Relevance to airside: GT-sampling is directly applicable for augmenting rare airside objects (e.g., de-icing trucks, aircraft tugs) by building a GT database from limited real collections and pasting them into diverse scene contexts.
5.2 Copy-Paste Augmentation
Copy-paste extends GT-sampling to multi-modal settings. Objects (point clouds + corresponding image patches) are copied from one scene and pasted into another, with:
- Occlusion handling (removing points behind pasted objects)
- Shadow and ground plane consistency
- Multi-modal alignment between LiDAR points and camera pixels
5.3 PointMixup
PointMixup (ECCV 2020) generates new training examples by interpolating between two point clouds via optimal assignment. It finds the shortest path between point clouds using assignment-invariant linear interpolation, creating smooth transitions between objects. Particularly effective when training examples are scarce and for improving robustness to noise and geometric transformations. Focuses on object-level augmentation.
5.4 PolarMix
PolarMix (NeurIPS 2022) is a cross-scan augmentation strategy for LiDAR semantic segmentation that operates in polar coordinates:
- Randomly divide the field of view into azimuth regions
- Swap all points within selected angular intervals between two scans
- Optionally apply instance-level rotation and paste
Published results demonstrate:
- Consistent best performance across two baseline networks and three benchmarks
- Can achieve equivalent segmentation mIoU using only 75% of SemanticKITTI data (compared to 100% without PolarMix)
- Under 10% label noise: 44.12% mIoU on SemanticKITTI vs 32.99% baseline (+11.13pp)
- nuScenes: 33.48% vs 21.76% baseline (+11.72pp)
5.5 PillarMix / CAPMix
Class-Aware PillarMix (CAPMix) applies MixUp at the pillar level in 3D point clouds, guided by class labels. Uses a beta distribution to sample mix ratios. Targets the specific challenge of class imbalance in 3D detection datasets.
5.6 Progressive Population Based Augmentation (PPBA)
Waymo's automated augmentation approach uses evolutionary search to find optimal augmentation policies. Key finding: PPBA is up to 10x more data-efficient than training without augmentation. The cut-and-paste strategy is particularly effective with limited training data, though gains diminish with large annotation volumes.
5.7 Augmentation Strategy for Airside
Recommended augmentation stack for airside 3D detection:
- GT-Paste with airside-specific GT database (GSE, aircraft nose gear, workers, baggage carts)
- PolarMix for LiDAR segmentation models processing taxiway/apron surfaces
- Context-guided placement constrained by taxiway/apron geometry from AIXM data
- Class-balanced sampling to address severe class imbalance (rare GSE types vs common baggage tugs)
6. Sim-to-Real Gap Quantification and Mixing Ratios
6.1 Quantifying the Gap
The sim-to-real gap is the distributional shift between synthetic training data and real-world deployment data, causing models to overfit to simulation artifacts. Recent work proposes systematic metrics:
Style Embedding Distribution Discrepancy (SEDD): Combines Gram matrix-based style extraction with metric learning optimized for intra-class compactness and inter-class separation. Provides a single scalar metric quantifying the stylistic gap between synthetic and real datasets.
Multi-modal evaluation using 12 image similarity metrics:
- Pixel-level: PSNR, MSE
- Structural: SSIM, normalized mutual information
- Perceptual: deep feature distance (LPIPS-like)
- Distributional: FID, Wasserstein distance
The gap is multidimensional, encompassing perception gaps (visual/sensor fidelity), behavioral gaps (agent dynamics), and actuation gaps (vehicle response characteristics).

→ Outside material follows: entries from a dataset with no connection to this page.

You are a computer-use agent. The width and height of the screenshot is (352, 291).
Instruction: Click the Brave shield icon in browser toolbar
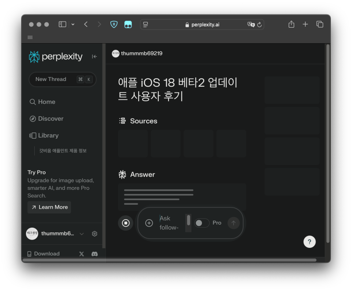[x=114, y=24]
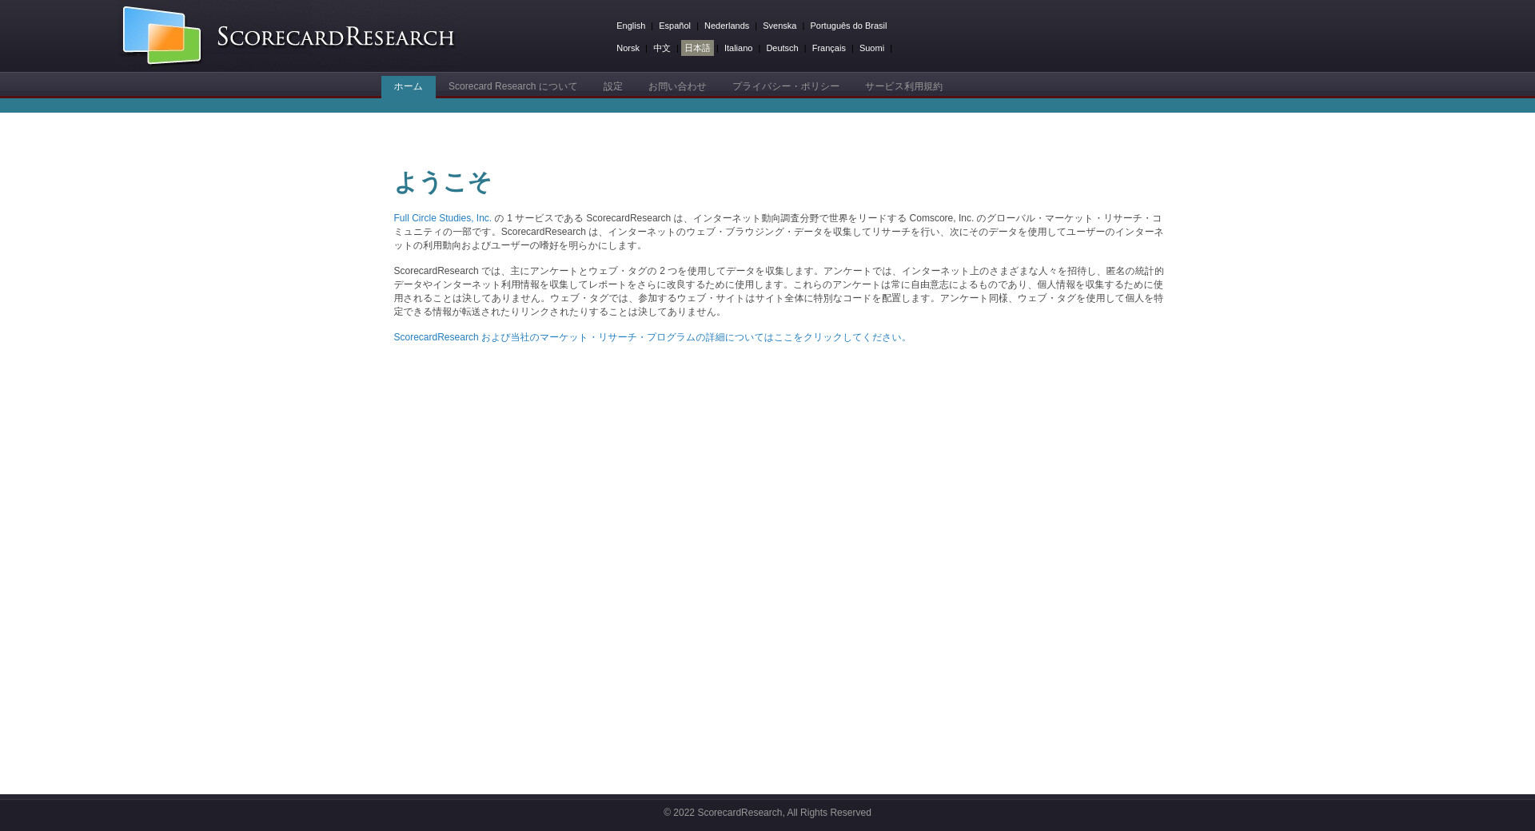Image resolution: width=1535 pixels, height=831 pixels.
Task: Go to the 設定 tab
Action: point(612,86)
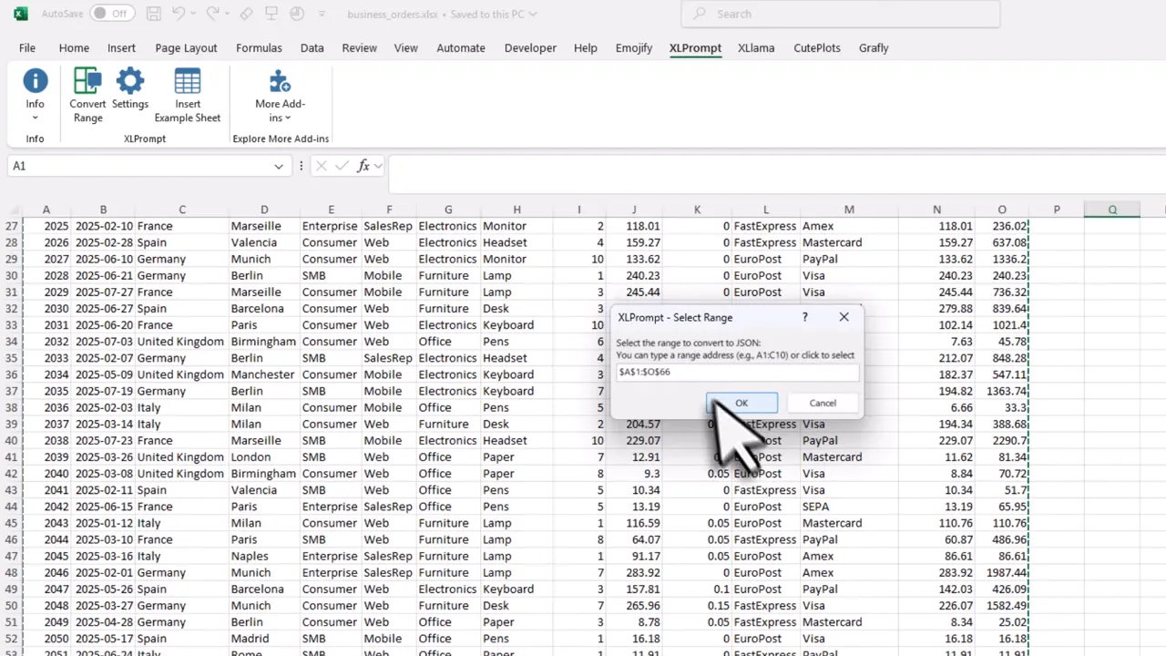Click the Undo icon

click(x=179, y=14)
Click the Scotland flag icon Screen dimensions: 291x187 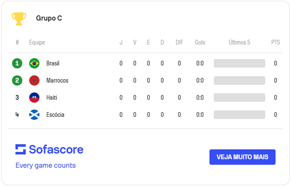pos(34,115)
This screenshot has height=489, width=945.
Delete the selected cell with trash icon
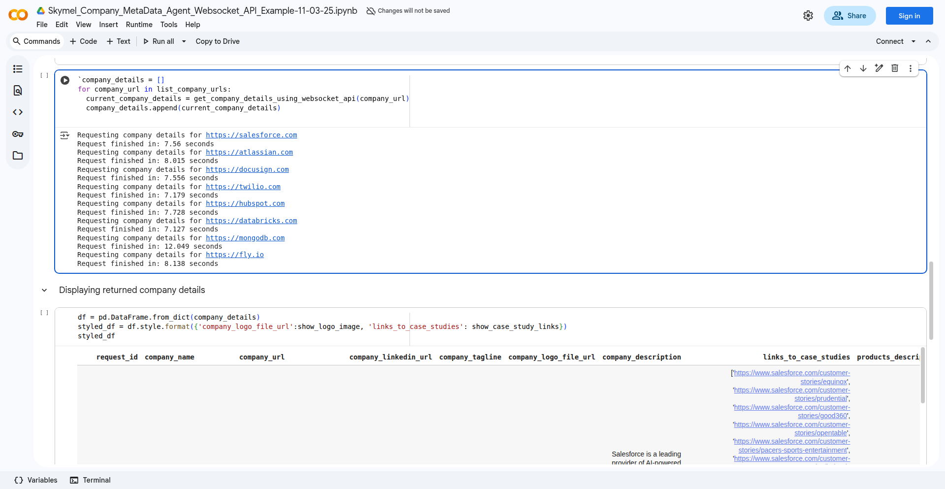pyautogui.click(x=895, y=68)
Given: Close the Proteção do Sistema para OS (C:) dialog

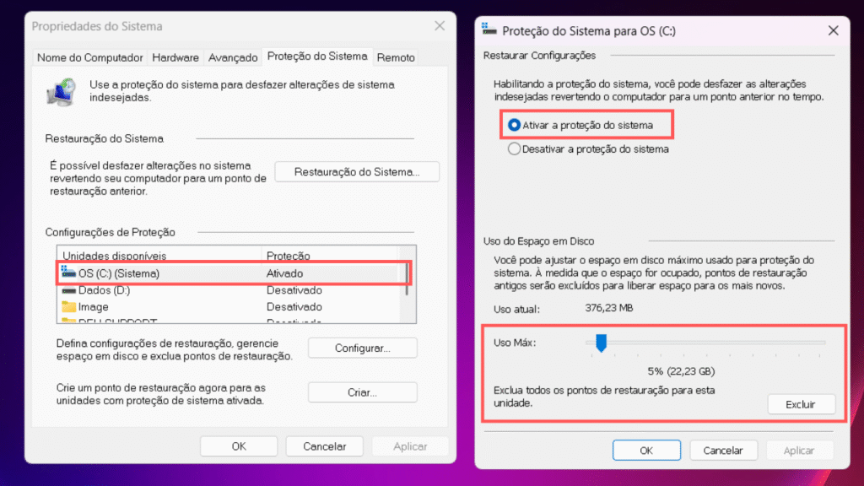Looking at the screenshot, I should point(833,31).
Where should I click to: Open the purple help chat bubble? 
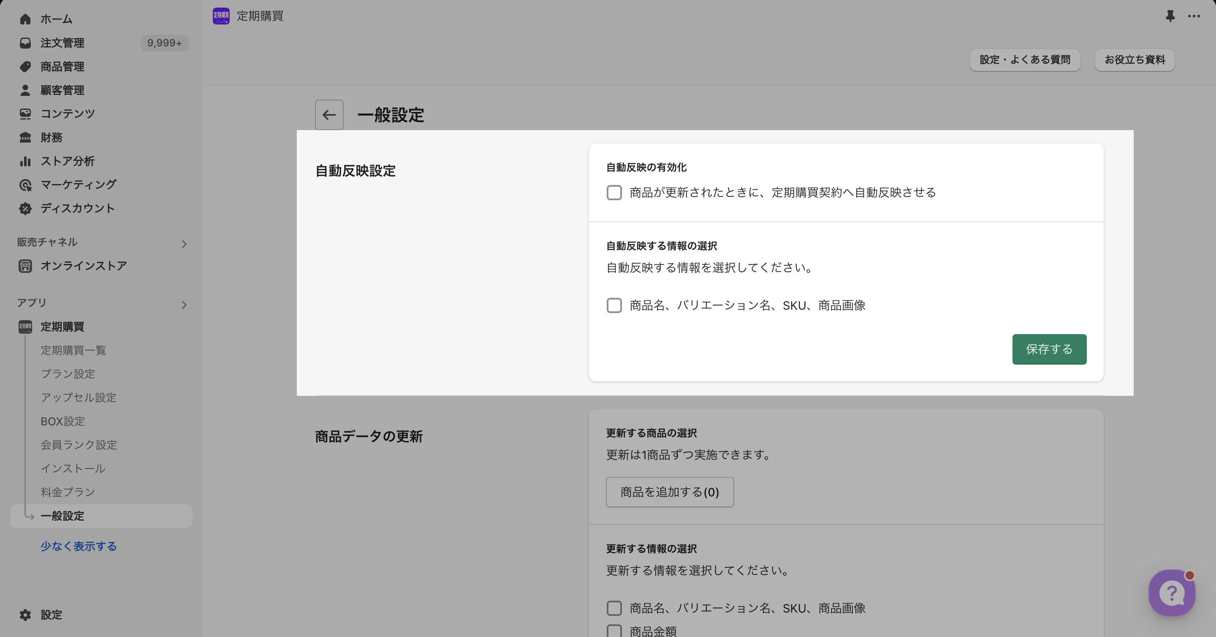pos(1172,593)
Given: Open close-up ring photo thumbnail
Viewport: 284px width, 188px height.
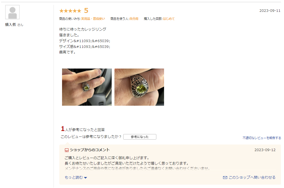Looking at the screenshot, I should pyautogui.click(x=139, y=87).
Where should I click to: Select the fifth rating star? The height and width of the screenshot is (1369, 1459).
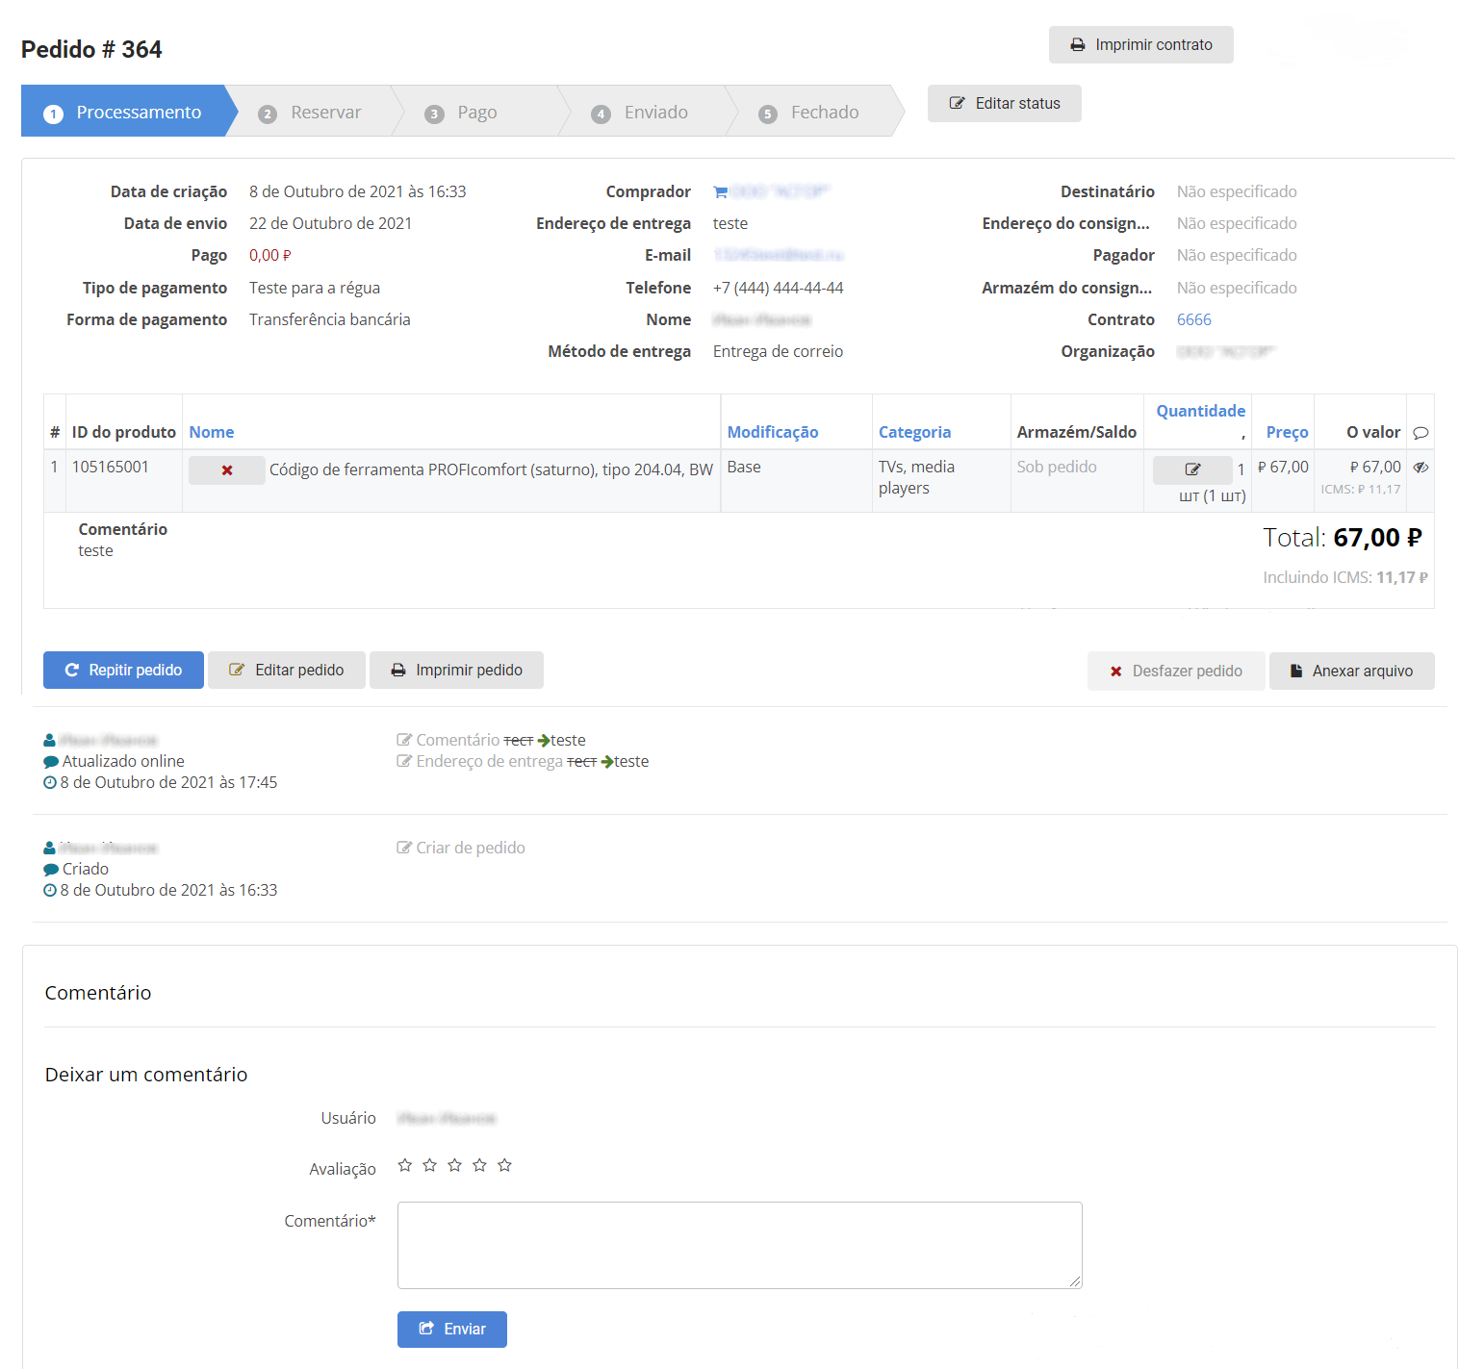tap(504, 1165)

6.2 Published Mixing Ratio Results
Cosmos-Drive-Dreams (NVIDIA, 2025):
- Mixing ratio: Rs2r = 0.5 (50/50 synthetic:real by volume)
- Low-data regime (2k real clips): +6.0% to +16.2% improvement across tasks
- High-data regime (20k real clips): +6.5% improvement in 3D detection mAP
Unraveling Effects of Synthetic Data (ICCV 2025):
- Small real dataset (8k samples) + 2k synthetic: 15% reduction in planning L2 error
- Larger real dataset (28k samples) + 2k synthetic: 5% reduction in planning L2 error
- VAD model: route completion improved from 42.01% to 53.03% (+26% absolute)
- Vehicle collision rate: 7.55% to 3.43% (-55% relative)
- Key finding: "synthetic data significantly improves planning performance when the real training set is small" with "diminishing returns at larger scales"
SynAD (ICCV 2025):
- 500 synthetic scenes added to real training: ~30% reduction in L2 planning error, ~56% reduction in collision rate
- Motion forecasting minADE improved from 0.75 to 0.69 (-8%)
- Achieves lowest collision rate (0.11%) among all baselines
NVIDIA DRIVE Sim Replicator:
- Far-field detection (190-200m): 33% improvement in F1 score
- Generated ~92,000 synthetic images with ~371,000 car instances
- Added to baseline of 1M+ real images
- Synthetic data intentionally concentrated on underrepresented distance ranges (150m+)
2D Object Detection (KITTI mixtures):
- 50/50 synthetic:real (BIT-TS + KITTI MIX++): 66.2 mAP@50 vs 64.1 real-only (+2.1pp)
- Cross-dataset generalization: 3.4x improvement when testing on BDD100K
DriveDreamer-2:
- 3D detection mAP improved 3.8%, NDS improved 4.4%
- Multi-object tracking AMOTA improved 8.3%
6.3 Key Principles for Mixing
Marginal returns decrease with real data volume. Synthetic data provides the most value when real data is scarce (classic for airside, where data collection is expensive and restricted).
Targeted augmentation outperforms blanket augmentation. NVIDIA's far-field focus (synthetic data concentrated at 150m+) yielded 33% F1 improvement precisely because it filled a real data gap, not because it duplicated existing distributions.
Adverse conditions benefit most. Foggy/rainy/night synthetic augmentation consistently shows the highest gains (+9--16%), because these conditions are naturally underrepresented in real collections.
Quality filtering is essential. Cosmos-Drive-Dreams uses VLM-based rejection sampling. Unfiltered synthetic data can degrade performance.
Practical starting ratio: 50/50 synthetic:real by volume, adjusting based on downstream task validation. Start with 1:1 and ablate.
6.4 Implications for Airside
Airport airside is a textbook case for synthetic data: severely constrained real data collection, well-defined ODD geometry, and a long tail of rare events (aircraft pushbacks, emergency vehicle incursions, FOD encounters). The published evidence strongly suggests that even a modest airside synthetic dataset (hundreds of scenes) combined with limited real data will significantly outperform real-only training, particularly for rare object classes and adverse weather conditions.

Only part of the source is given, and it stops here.